Griffin was a fixture on television, starting in the mid-1950s. He appeared on game shows and variety shows, and he hosted talk shows — late-night, primetime and daytime. He was known for his genial manner, and he interviewed everyone from comedian Jack Benny to political figures such as Martin Luther King Jr.

His show introduced audiences to new fads, such as break-dancing, and featured new musical acts, including the Jackson Five.

Griffin got his start as a singer, as a kid in San Mateo, Calif. He learned to play piano when he was 4, and his baritone voice landed the teenaged Griffin a job with bandleader Freddy Martin.

The singer became an actor, debuting in the 1953 movie So This is Love, opposite Kathryn Grayson.

Griffin went on to sing in nightclubs, and to croon and guest host on TV and radio. In 1962, his many talents led NBC to give Griffin his own show.

Despite Griffin's omnipresence on TV, he was perhaps even more influential behind the scenes, as a producer.

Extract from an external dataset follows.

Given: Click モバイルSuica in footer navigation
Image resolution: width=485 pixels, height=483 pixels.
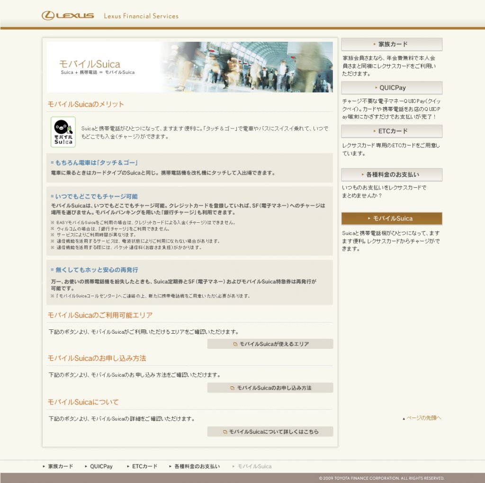Looking at the screenshot, I should (x=254, y=466).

After hosting To Tell the Truth and The Price Is Right, Griffin went on to create two of the most famous game shows in TV history: Jeopardy! and Wheel of Fortune.

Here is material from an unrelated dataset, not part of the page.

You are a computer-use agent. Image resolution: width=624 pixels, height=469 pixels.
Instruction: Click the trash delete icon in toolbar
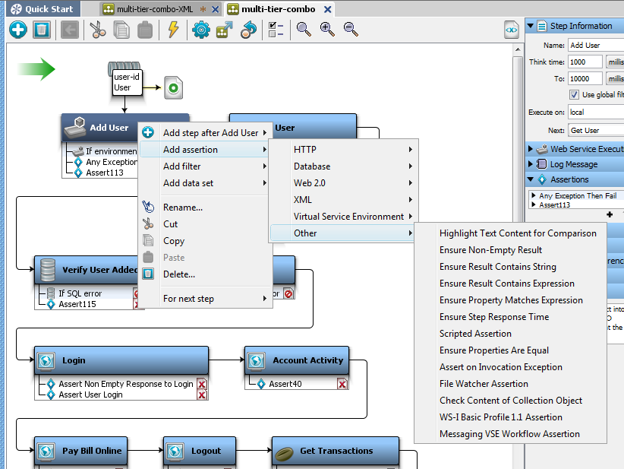point(42,30)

In 2004, Griffin received a Daytime Emmy Award for lifetime achievement.

In addition to being a shrewd entertainment executive, Griffin was also a real estate mogul. He once owned a Beverly Hills Hotel, along with resorts and casinos in Atlantic City and the Bahamas. At his California ranch, he raised thoroughbred horses.

One of Griffin's final appearances on TV came on Late Night with David Letterman in 2001. During the appearance, he gave a tour of his four-story yacht and played the piano.

Before he died, Griffin was said to be working on a new TV game show called Crosswords.